● **Activity**
Nothing in the data should be left out, so repeat it all exactly.
********************
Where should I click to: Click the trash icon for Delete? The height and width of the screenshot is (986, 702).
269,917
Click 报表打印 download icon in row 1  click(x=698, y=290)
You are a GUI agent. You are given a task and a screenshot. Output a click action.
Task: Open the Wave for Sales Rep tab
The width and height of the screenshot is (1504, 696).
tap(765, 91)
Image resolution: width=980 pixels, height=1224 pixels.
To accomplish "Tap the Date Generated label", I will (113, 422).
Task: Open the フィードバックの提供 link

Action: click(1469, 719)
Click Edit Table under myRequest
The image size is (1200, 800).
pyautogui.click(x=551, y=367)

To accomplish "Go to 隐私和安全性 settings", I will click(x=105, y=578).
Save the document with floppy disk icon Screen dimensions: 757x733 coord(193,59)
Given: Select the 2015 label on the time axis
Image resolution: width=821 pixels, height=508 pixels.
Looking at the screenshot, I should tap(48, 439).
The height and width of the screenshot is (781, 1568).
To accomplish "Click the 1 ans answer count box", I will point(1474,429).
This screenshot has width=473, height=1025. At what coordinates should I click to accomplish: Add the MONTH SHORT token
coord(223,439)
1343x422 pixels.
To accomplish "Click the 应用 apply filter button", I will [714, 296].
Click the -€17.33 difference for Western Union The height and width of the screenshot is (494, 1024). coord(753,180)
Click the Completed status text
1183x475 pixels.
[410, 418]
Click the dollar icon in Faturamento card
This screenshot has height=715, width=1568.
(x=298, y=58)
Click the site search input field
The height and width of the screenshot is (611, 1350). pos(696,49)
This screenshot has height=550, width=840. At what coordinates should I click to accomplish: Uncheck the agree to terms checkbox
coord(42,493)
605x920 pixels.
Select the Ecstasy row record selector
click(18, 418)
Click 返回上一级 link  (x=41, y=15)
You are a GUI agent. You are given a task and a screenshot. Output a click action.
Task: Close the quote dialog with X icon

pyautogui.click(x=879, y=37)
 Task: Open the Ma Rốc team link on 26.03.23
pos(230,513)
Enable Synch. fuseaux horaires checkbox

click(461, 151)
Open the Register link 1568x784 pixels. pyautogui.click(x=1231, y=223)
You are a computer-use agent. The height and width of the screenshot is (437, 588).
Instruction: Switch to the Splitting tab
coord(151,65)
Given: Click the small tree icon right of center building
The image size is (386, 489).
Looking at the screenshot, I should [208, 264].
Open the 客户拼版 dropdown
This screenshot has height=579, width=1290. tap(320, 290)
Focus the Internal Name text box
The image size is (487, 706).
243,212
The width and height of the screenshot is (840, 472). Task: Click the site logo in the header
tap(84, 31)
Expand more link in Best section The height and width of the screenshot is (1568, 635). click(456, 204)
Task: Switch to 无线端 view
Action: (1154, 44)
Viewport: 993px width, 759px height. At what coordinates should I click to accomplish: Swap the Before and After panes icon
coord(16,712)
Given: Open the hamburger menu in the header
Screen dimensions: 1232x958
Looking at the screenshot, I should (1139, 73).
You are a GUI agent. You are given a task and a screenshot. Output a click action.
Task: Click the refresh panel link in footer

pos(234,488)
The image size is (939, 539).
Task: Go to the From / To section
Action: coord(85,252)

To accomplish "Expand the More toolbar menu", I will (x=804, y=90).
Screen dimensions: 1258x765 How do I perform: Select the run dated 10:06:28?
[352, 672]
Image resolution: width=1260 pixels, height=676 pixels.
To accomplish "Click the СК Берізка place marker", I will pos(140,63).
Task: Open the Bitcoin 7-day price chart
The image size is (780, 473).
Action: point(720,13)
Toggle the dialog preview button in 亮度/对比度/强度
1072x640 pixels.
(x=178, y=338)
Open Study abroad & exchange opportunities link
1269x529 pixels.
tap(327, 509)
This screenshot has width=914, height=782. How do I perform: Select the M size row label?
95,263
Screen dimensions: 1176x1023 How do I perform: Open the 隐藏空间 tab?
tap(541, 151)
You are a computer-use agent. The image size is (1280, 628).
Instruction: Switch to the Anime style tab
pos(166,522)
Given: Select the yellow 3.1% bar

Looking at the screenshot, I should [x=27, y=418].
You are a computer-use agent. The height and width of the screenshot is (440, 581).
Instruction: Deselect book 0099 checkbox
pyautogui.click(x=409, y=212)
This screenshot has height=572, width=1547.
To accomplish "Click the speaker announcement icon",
********************
● **Solution to the exercise**
Where should I click to: Click the trash icon for Delete? The height and width of the screenshot is (986, 702).
269,917
Click 报表打印 download icon in row 1  click(x=698, y=290)
You are a GUI agent. You are given a task and a screenshot. Output a click action.
Task: Open the Wave for Sales Rep tab
The width and height of the screenshot is (1504, 696).
tap(765, 91)
Image resolution: width=980 pixels, height=1224 pixels.
To accomplish "Tap the Date Generated label", I will (113, 422).
Task: Open the フィードバックの提供 link

Action: click(1469, 719)
Click Edit Table under myRequest
The image size is (1200, 800).
pyautogui.click(x=551, y=367)

To accomplish "Go to 隐私和安全性 settings", I will click(x=105, y=578).
Save the document with floppy disk icon Screen dimensions: 757x733 coord(193,59)
Given: Select the 2015 label on the time axis
Image resolution: width=821 pixels, height=508 pixels.
Looking at the screenshot, I should tap(48, 439).
The height and width of the screenshot is (781, 1568).
To accomplish "Click the 1 ans answer count box", I will point(1474,429).
This screenshot has width=473, height=1025. At what coordinates should I click to accomplish: Add the MONTH SHORT token
coord(223,439)
1343x422 pixels.
To accomplish "Click the 应用 apply filter button", I will [714, 296].
Click the -€17.33 difference for Western Union The height and width of the screenshot is (494, 1024). coord(753,180)
Click the Completed status text
1183x475 pixels.
[410, 418]
Click the dollar icon in Faturamento card
This screenshot has height=715, width=1568.
(x=298, y=58)
Click the site search input field
The height and width of the screenshot is (611, 1350). pos(696,49)
This screenshot has height=550, width=840. At what coordinates should I click to accomplish: Uncheck the agree to terms checkbox
coord(42,493)
605x920 pixels.
Select the Ecstasy row record selector
click(18, 418)
Click 返回上一级 link  (x=41, y=15)
You are a GUI agent. You are given a task and a screenshot. Output a click action.
Task: Close the quote dialog with X icon

pyautogui.click(x=879, y=37)
 Task: Open the Ma Rốc team link on 26.03.23
pos(230,513)
Enable Synch. fuseaux horaires checkbox

click(461, 151)
Open the Register link 1568x784 pixels. pyautogui.click(x=1231, y=223)
You are a computer-use agent. The height and width of the screenshot is (437, 588).
Instruction: Switch to the Splitting tab
coord(151,65)
Given: Click the small tree icon right of center building
The image size is (386, 489).
Looking at the screenshot, I should [208, 264].
Open the 客户拼版 dropdown
This screenshot has height=579, width=1290. tap(320, 290)
Focus the Internal Name text box
The image size is (487, 706).
243,212
The width and height of the screenshot is (840, 472). Task: Click the site logo in the header
tap(84, 31)
Expand more link in Best section The height and width of the screenshot is (1568, 635). click(456, 204)
Task: Switch to 无线端 view
Action: (1154, 44)
Viewport: 993px width, 759px height. At what coordinates should I click to accomplish: Swap the Before and After panes icon
coord(16,712)
Given: Open the hamburger menu in the header
Screen dimensions: 1232x958
Looking at the screenshot, I should (1139, 73).
You are a GUI agent. You are given a task and a screenshot. Output a click action.
Task: Click the refresh panel link in footer

pos(234,488)
The image size is (939, 539).
Task: Go to the From / To section
Action: coord(85,252)

To accomplish "Expand the More toolbar menu", I will (x=804, y=90).
Screen dimensions: 1258x765 How do I perform: Select the run dated 10:06:28?
[352, 672]
Image resolution: width=1260 pixels, height=676 pixels.
To accomplish "Click the СК Берізка place marker", I will pos(140,63).
Task: Open the Bitcoin 7-day price chart
The image size is (780, 473).
Action: point(720,13)
Toggle the dialog preview button in 亮度/对比度/强度
1072x640 pixels.
(x=178, y=338)
Open Study abroad & exchange opportunities link
1269x529 pixels.
tap(327, 509)
This screenshot has width=914, height=782. How do I perform: Select the M size row label?
95,263
Screen dimensions: 1176x1023 How do I perform: Open the 隐藏空间 tab?
tap(541, 151)
You are a computer-use agent. The image size is (1280, 628).
Instruction: Switch to the Anime style tab
pos(166,522)
Given: Select the yellow 3.1% bar

Looking at the screenshot, I should [x=27, y=418].
You are a computer-use agent. The height and width of the screenshot is (440, 581).
Instruction: Deselect book 0099 checkbox
pyautogui.click(x=409, y=212)
This screenshot has height=572, width=1547.
To accomplish "Click the speaker announcement icon",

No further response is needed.